Dataset excerpt
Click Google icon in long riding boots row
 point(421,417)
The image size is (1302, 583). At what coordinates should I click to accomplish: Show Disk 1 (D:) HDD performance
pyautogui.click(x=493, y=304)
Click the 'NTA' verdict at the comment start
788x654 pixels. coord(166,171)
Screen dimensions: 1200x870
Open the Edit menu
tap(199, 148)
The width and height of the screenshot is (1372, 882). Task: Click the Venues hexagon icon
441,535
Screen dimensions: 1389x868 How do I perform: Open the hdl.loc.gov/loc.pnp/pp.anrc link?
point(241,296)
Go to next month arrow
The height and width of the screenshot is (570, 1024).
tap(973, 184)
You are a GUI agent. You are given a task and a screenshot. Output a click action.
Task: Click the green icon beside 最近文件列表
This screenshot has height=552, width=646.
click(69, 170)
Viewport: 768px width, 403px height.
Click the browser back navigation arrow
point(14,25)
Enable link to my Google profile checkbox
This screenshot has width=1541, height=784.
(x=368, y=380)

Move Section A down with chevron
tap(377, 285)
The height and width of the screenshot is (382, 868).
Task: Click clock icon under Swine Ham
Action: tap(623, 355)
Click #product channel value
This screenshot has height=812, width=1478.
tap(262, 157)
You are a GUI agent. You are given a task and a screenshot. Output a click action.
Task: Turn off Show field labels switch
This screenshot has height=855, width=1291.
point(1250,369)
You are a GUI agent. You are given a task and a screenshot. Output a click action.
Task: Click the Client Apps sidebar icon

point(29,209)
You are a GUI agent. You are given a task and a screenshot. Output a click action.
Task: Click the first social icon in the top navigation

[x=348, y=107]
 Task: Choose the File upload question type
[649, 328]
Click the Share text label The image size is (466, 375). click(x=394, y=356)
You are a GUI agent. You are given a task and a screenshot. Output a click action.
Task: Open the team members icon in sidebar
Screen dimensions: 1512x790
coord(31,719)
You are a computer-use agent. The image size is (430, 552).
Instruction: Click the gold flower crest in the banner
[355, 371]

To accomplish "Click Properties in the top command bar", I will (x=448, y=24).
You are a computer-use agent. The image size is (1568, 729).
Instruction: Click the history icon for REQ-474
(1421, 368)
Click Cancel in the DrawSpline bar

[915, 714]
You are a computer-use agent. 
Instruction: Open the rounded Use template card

▶ TO BE DONE
Rewrite the listing above, changing each "GUI agent" to "screen agent" and keeping every other line and character as it is.

▶ RESPONSE TO THE TASK
Click Google icon in long riding boots row
 point(421,417)
The image size is (1302, 583). At what coordinates should I click to accomplish: Show Disk 1 (D:) HDD performance
pyautogui.click(x=493, y=304)
Click the 'NTA' verdict at the comment start
788x654 pixels. coord(166,171)
Screen dimensions: 1200x870
Open the Edit menu
tap(199, 148)
The width and height of the screenshot is (1372, 882). Task: Click the Venues hexagon icon
441,535
Screen dimensions: 1389x868 How do I perform: Open the hdl.loc.gov/loc.pnp/pp.anrc link?
point(241,296)
Go to next month arrow
The height and width of the screenshot is (570, 1024).
tap(973, 184)
You are a screen agent. You are given a task and a screenshot. Output a click action.
Task: Click the green icon beside 最近文件列表
This screenshot has height=552, width=646.
click(69, 170)
Viewport: 768px width, 403px height.
Click the browser back navigation arrow
point(14,25)
Enable link to my Google profile checkbox
This screenshot has width=1541, height=784.
(x=368, y=380)

Move Section A down with chevron
tap(377, 285)
The height and width of the screenshot is (382, 868).
Task: Click clock icon under Swine Ham
Action: tap(623, 355)
Click #product channel value
This screenshot has height=812, width=1478.
tap(262, 157)
You are a screen agent. You are given a task and a screenshot. Output a click action.
Task: Turn off Show field labels switch
This screenshot has height=855, width=1291.
point(1250,369)
You are a screen agent. You are given a task and a screenshot. Output a click action.
Task: Click the Client Apps sidebar icon

point(29,209)
You are a screen agent. You are given a task and a screenshot. Output a click action.
Task: Click the first social icon in the top navigation

[x=348, y=107]
 Task: Choose the File upload question type
[649, 328]
Click the Share text label The image size is (466, 375). click(x=394, y=356)
You are a screen agent. You are given a task and a screenshot. Output a click action.
Task: Open the team members icon in sidebar
Screen dimensions: 1512x790
coord(31,719)
You are a computer-use agent. The image size is (430, 552).
Instruction: Click the gold flower crest in the banner
[355, 371]

To accomplish "Click Properties in the top command bar", I will (x=448, y=24).
You are a computer-use agent. The image size is (1568, 729).
Instruction: Click the history icon for REQ-474
(1421, 368)
Click Cancel in the DrawSpline bar

[915, 714]
You are a computer-use agent. 
Instruction: Open the rounded Use template card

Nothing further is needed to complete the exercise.